-- begin EXERCISE MATERIALS --

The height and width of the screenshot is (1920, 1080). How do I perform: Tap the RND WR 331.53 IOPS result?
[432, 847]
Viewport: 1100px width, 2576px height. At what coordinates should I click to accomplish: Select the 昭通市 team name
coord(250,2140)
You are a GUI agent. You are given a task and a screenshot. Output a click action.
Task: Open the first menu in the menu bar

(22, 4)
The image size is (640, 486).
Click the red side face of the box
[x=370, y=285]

-- end EXERCISE MATERIALS --

= PROBLEM TO SOLVE =
Render every nonblank line of the material above as a Markdown table with the columns Row and Text Line, numbering the rows in order.

= RESULT OF THE TASK =
| Row | Text Line |
|---|---|
| 1 | The height and width of the screenshot is (1920, 1080). How do I perform: Tap the RND WR 331.53 IOPS result? |
| 2 | [432, 847] |
| 3 | Viewport: 1100px width, 2576px height. At what coordinates should I click to accomplish: Select the 昭通市 team name |
| 4 | coord(250,2140) |
| 5 | You are a GUI agent. You are given a task and a screenshot. Output a click action. |
| 6 | Task: Open the first menu in the menu bar |
| 7 | (22, 4) |
| 8 | The image size is (640, 486). |
| 9 | Click the red side face of the box |
| 10 | [x=370, y=285] |